Summary Care Record (SCR) governance person (SGP) for SCR in community pharmacies

The SGP has codes added to their smartcard which give them access to the audit and reporting tools of the Summary Care Record system. The RBAC code  is R0001 and contains activity B0016 - Receive Self Claimed LR Alerts and activity B0015 - Receive Emergency View Alerts.

Each pharmacy organisation should put in place its own business processes to check that SCR is being used correctly. Examples of these processes can be found in the full Privacy Officer Guidance for Community Pharmacy. These processes should be documented in a Standard Operating Procedure document. Download a template Standard Operating Procedure document to help define your processes.
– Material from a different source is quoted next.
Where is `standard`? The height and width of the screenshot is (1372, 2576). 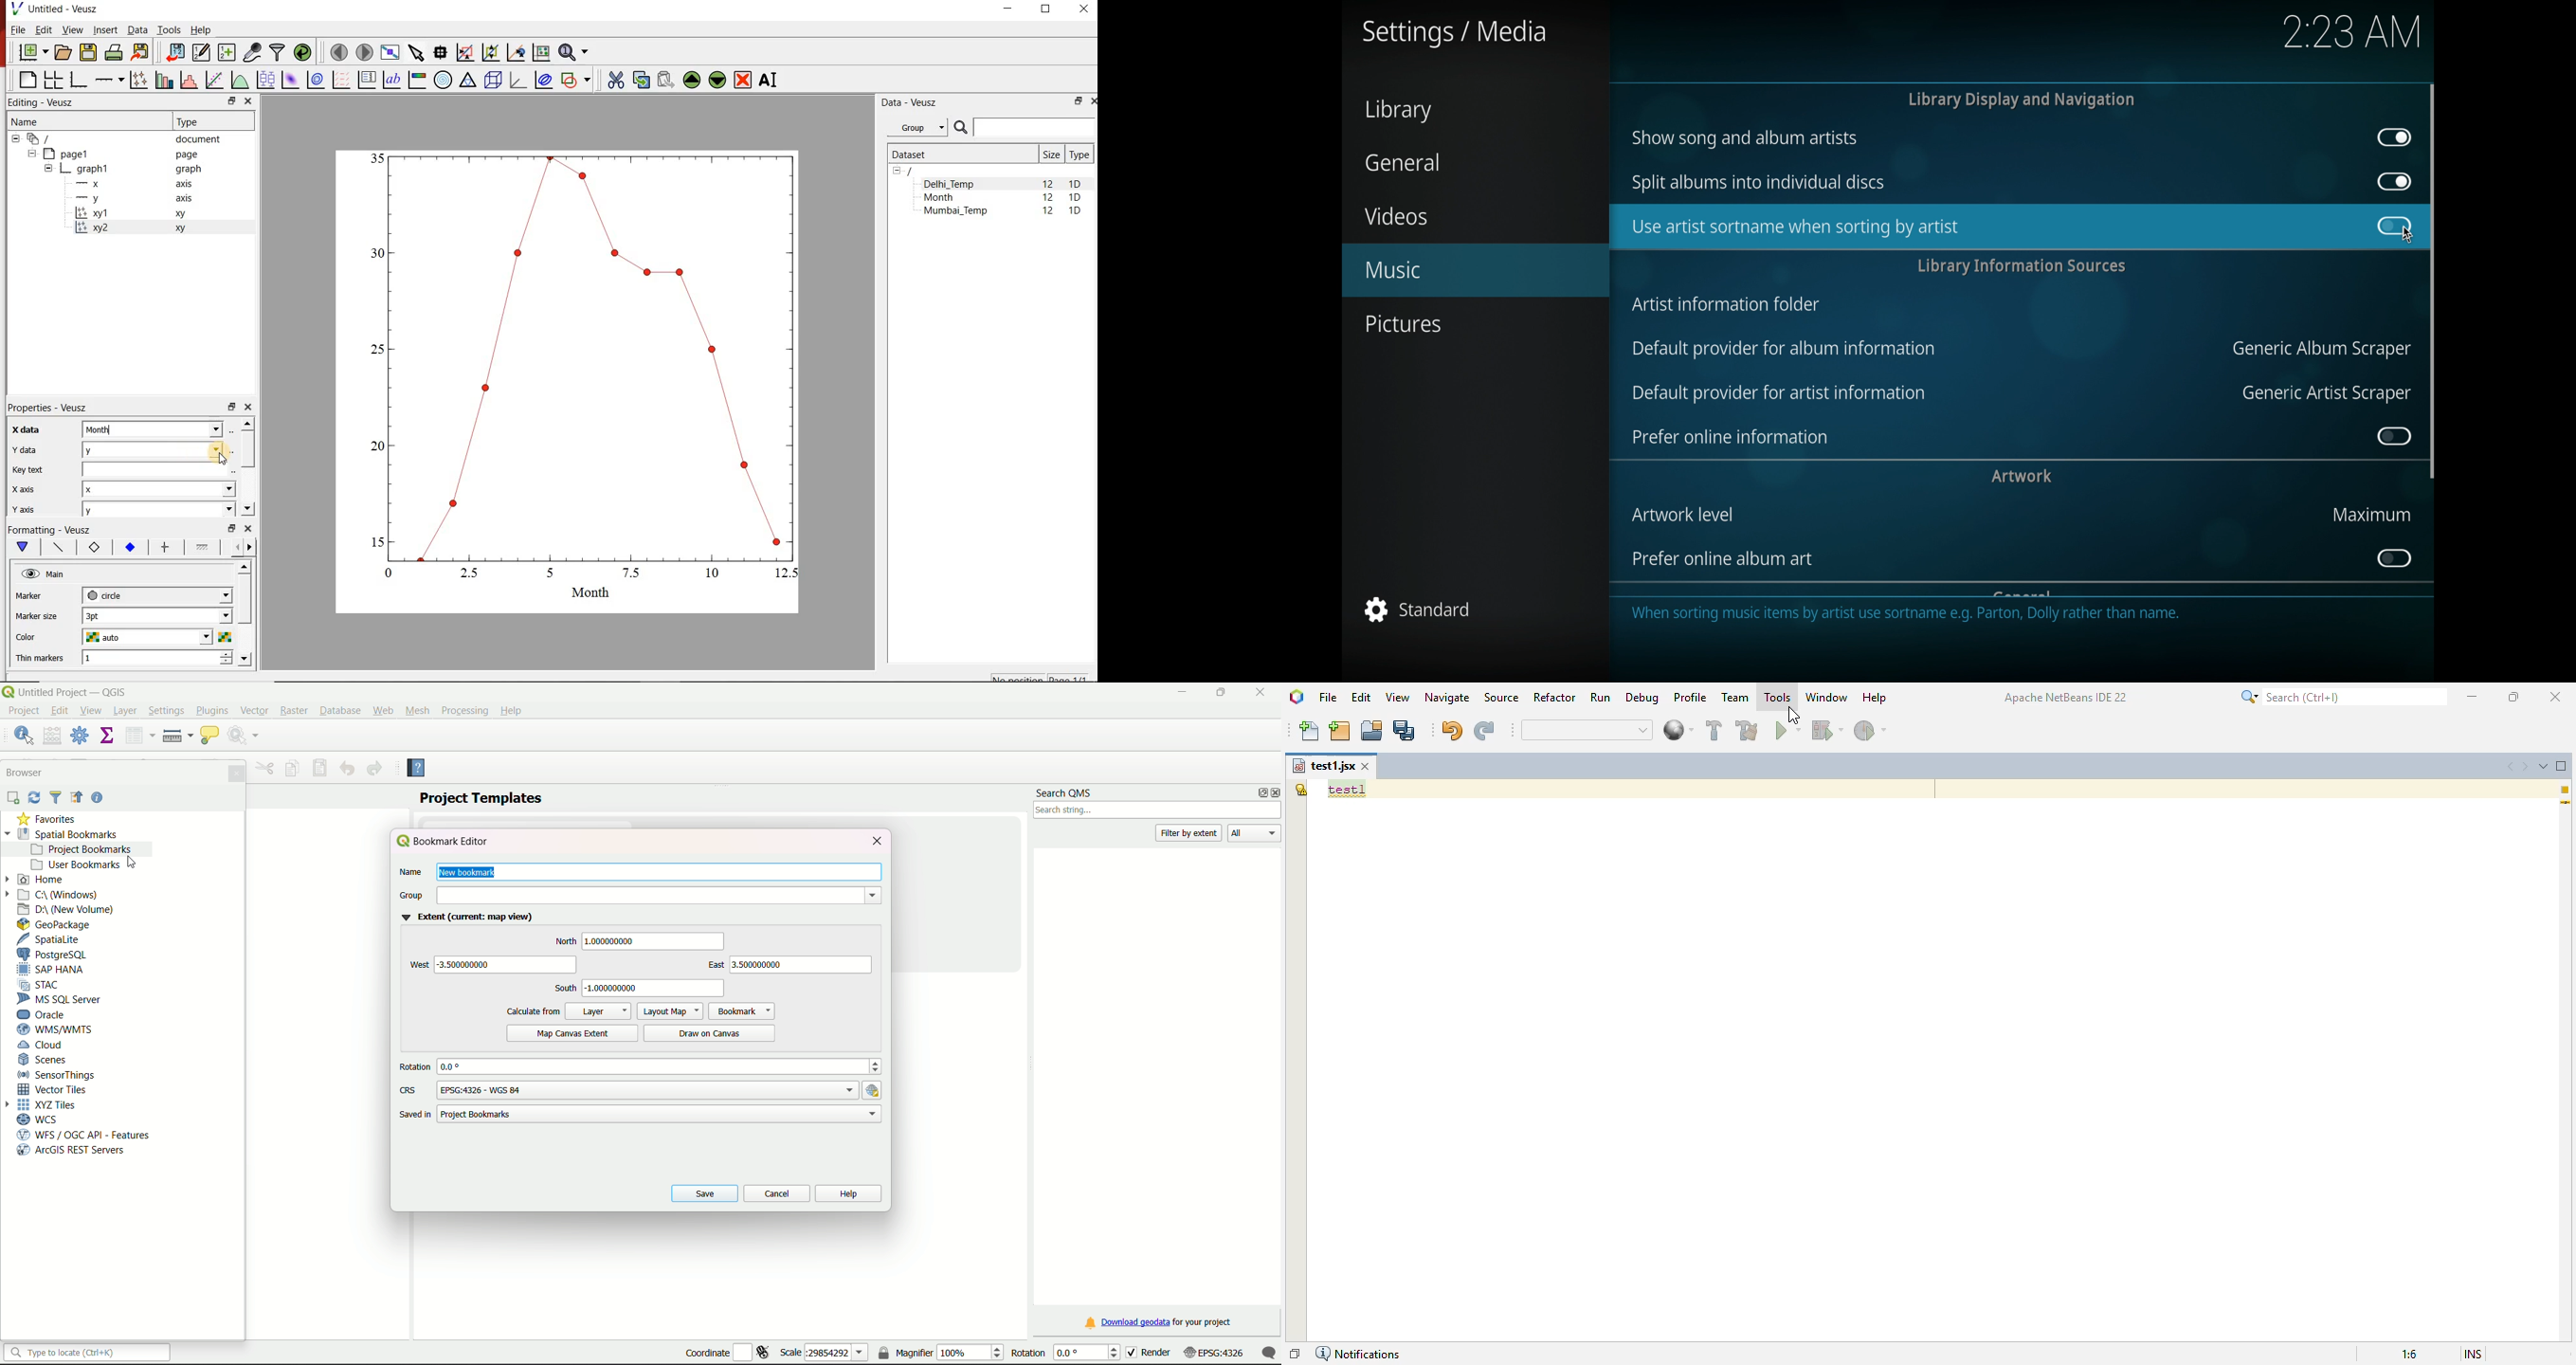 standard is located at coordinates (1417, 609).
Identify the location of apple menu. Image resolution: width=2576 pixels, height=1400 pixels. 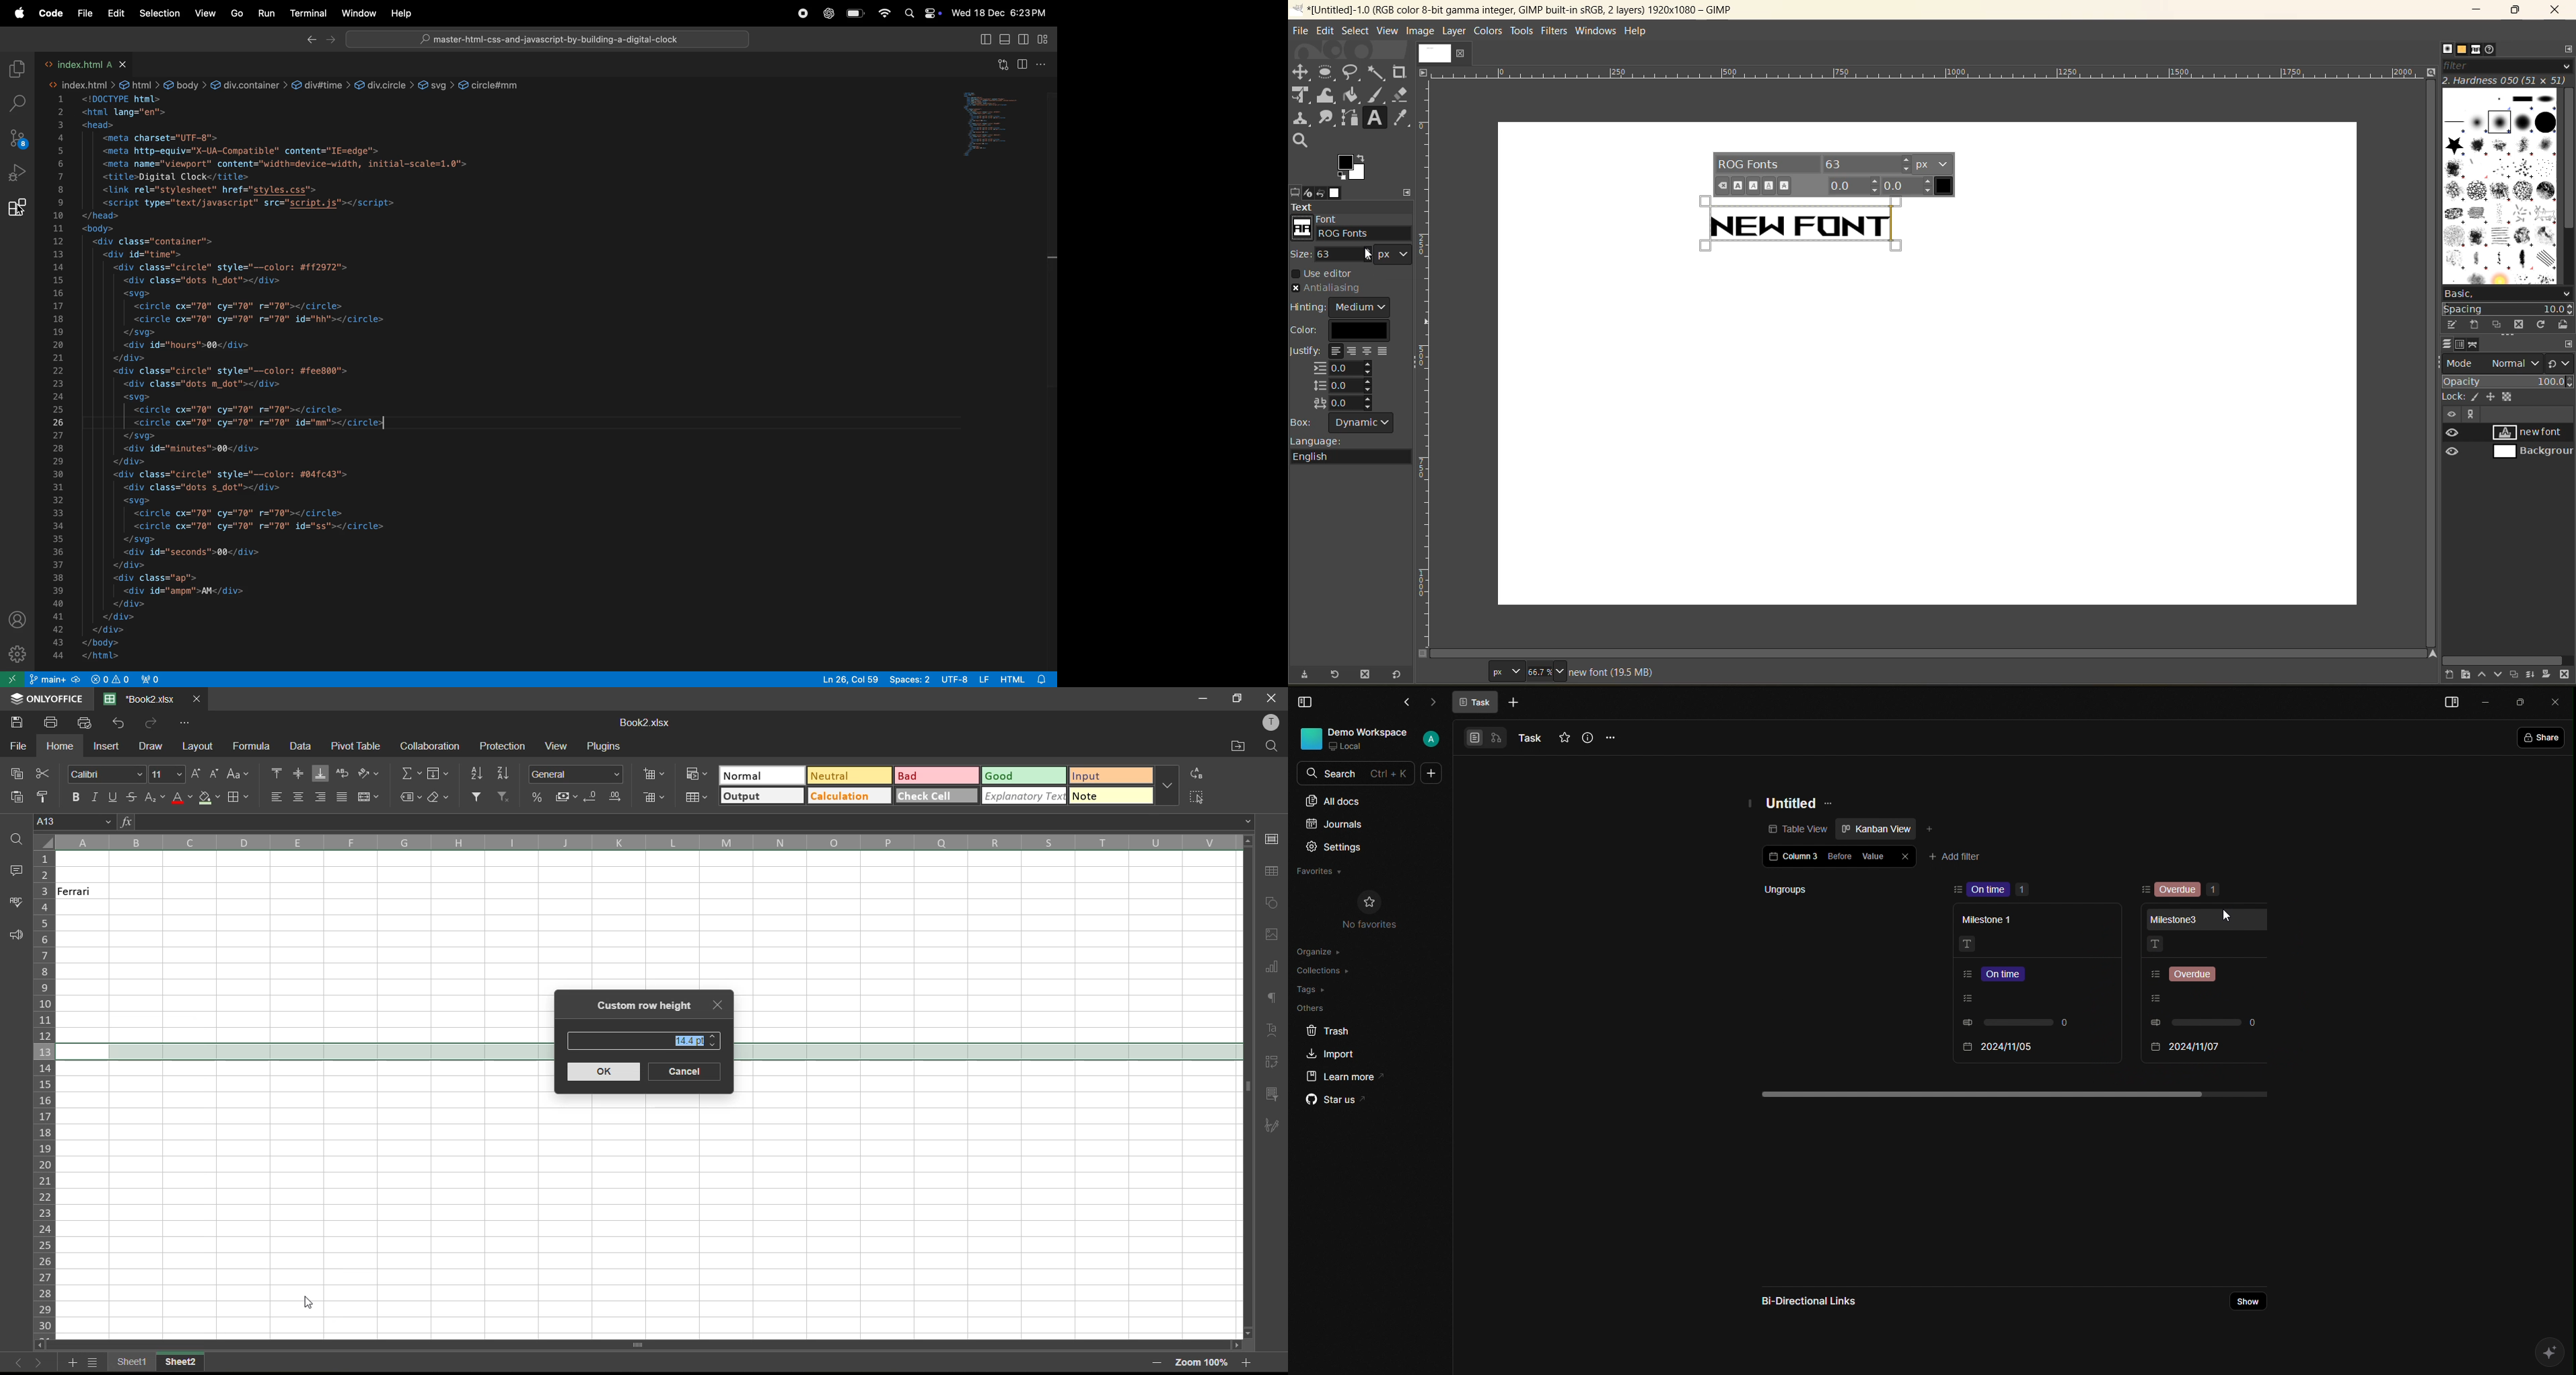
(16, 13).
There are three main tools for SGPs to use to make sure the rules are being followed.

Access the SGP training.

SGPs need to audit alerts using the alert viewer, by 

• checking to see when SCRs have been accessed. See guidance on using the alert viewer
• establishing if a legitimate relationship was in place, and that any emergency accesses made were explained, and then either:
  • flagging any accesses which need further investigation
  • addressing any incorrect use such as reasons for access not being entered, or
  • closing the alert. 
• escalating any access that seems to be inappropriate to the relevant escalation point for further investigation. This could be the Operations Manager, Pharmacy Superintendent, Pharmacy Owner or Information Governance lead

Any inappropriate access is dealt with in line with the pharmacy organisation's existing information governance policies. If it is found that there has been a confidentiality breach, the patient may need to be informed, in line with the care record guarantee.